Farmers organise protests across several states against gov’t move to open agriculture to corporate sector.
Thousands of farmers have been stopped by police as they tried to march to the Indian capital as part of their Dilli Chalo (Go to Delhi) protest against new legislation passed by the right-wing government they say will curb their earnings and benefit big corporations.
Police in New Delhi’s neighbouring state of Haryana, governed by Prime Minister Narendra Modi’s Bharatiya Janata Party (BJP), used tear gas and water cannon to disperse the farmers who tried to march towards New Delhi on foot, in buses and tractors, NDTV news channel reported.
At one site, the farmers retaliated by throwing bricks and pushing aside barricades.
After a two-hour stand-off, police eventually allowed the marchers to continue towards the capital.
The borders of the national capital have been sealed and metro services in several areas shut down with police saying no rallies were allowed in view of the coronavirus pandemic.
“If the government doesn’t want farmers to protest amid the corona pandemic why can’t the government say that it will defer the laws for six months or until the pandemic is over,“ Jagmohan Singh, farmer leader from Punjab, told Al Jazeera.
“We will not call off our protest unless the government scraps these anti-farmer laws.”
The bills, passed by India’s parliament in September, make it easier for farmers to sell their produce directly to private buyers and enter into a contract with private companies. The government hopes private sector investments will stimulate growth.
Critics, however, say the changes will end the purchase of grains at prices guaranteed by the government and leave farmers vulnerable to the market.
Darshan Pal of the All India Kisan Sangharsh Coordination Committee (AIKSCC) and Punjab president of Krantikari Kisan Union, said farmers have gathered on the Haryana-Punjab border but police used barricades and stopped them from marching to New Delhi.
Pal claimed 300,000 farmers are expected to reach New Delhi on tractors, buses and on foot after setting off from the state of Punjab. Al Jazeera, however, could not independently verify the numbers.
“They [government] have actually opened the markets, open the land and open the commodities of the farmers for the big corporate houses. They will form the mandis (agricultural markets), they will get the contract farming done and control the agribusiness.
“Our basic demand is to scrap all these anti-farm laws and assure the Minimum Support Price (MSP) [the price at which the government buys farm produce] as recommended for all the crops and assured marketing guarantee for all the crops.”
Sukhdev Singh, Punjab general secretary of the Bhartiya Kisan Union Ekta, accused the government of passing the laws “to benefit the big corporates”.
“The government didn’t find it worthy or important taking us onboard before bringing these black laws,” he told Al Jazeera.
Farmers have been protesting since September against the new laws, especially in the northern states of Punjab and Haryana, known as the grain bowls of India.
“We’ve seen police using water cannons and tear gas on farmers, but the farmers undeterred have thrown police barricades into rivers,” Al Jazeera’s Elizabeth Puranam, reporting from New Delhi, said.
“Farmer organisations have been joined by others like the trade unions both here in New Delhi, and also in other states including Tamil Nadu, West Bengal, and Kerala. [They say] that the BJP government and its policies are against farmers and against workers.
“This is a really big issue in India because around half of the 1.3 billion people work in the agricultural sector.
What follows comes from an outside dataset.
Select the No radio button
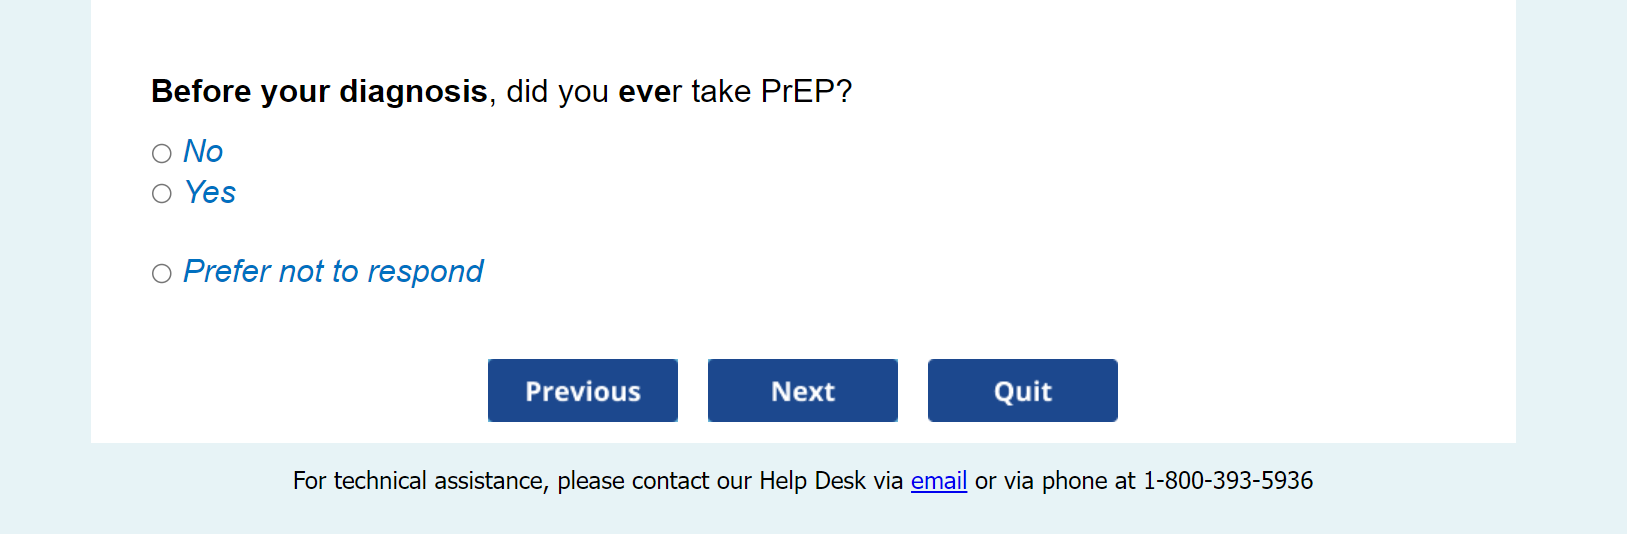click(x=162, y=153)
It’s a sector that has been in crises for decades for a number of reasons, including high indebtedness,” Puranam said.
The Al Jazeera correspondent said many people agree that the agriculture sector needs reforms but they say the laws passed by the Indian government leaves farmers at the mercy of private investors.
“These laws loosen the rules around sale, pricing, storage – laws which had protected Indian farmers from the market for decades. This is what the farmers are worried about, even though the government says something of a minimum support price for produce will remain. Farmers say there will be no more guaranteed assurance of this,” she said.
Farmer groups from five states, including the AIKSCC, had called for the march.
A large deployment of police and paramilitary could be seen at all entry points into New Delhi. Vehicles were being checked and those with farmers were being asked to turn back.
Punjab Chief Minister Captain Amarinder Singh condemned Haryana government for attempting to forcibly prevent farmers from marching. Delhi’s local government has also condemned the police action against farmers.
The Hindu nationalist BJP, which also governs Haryana, says the laws will free farmers from traditional middlemen who dominate the trade.
— NDTV (@ndtv) November 25, 2020
The party accused the opposition Congress party, which governs Punjab state, of misleading the farmers.
“The opposition parties particularly the Congress party is misleading farmers about the laws. They are saying that MSP will be abolished which is not true, MSP is already existing even after the legislation was passed by the parliament,” Syed Zafar Islam, the BJP Spokesperson, told Al Jazeera.
“There is no such thing that we have not taken them into confidence. We took the farmers into confidence before passing the laws.
“Nobody can take an inch of their land. The farmers have the apprehension that their land will be taken away by the corporates but nothing will happen.”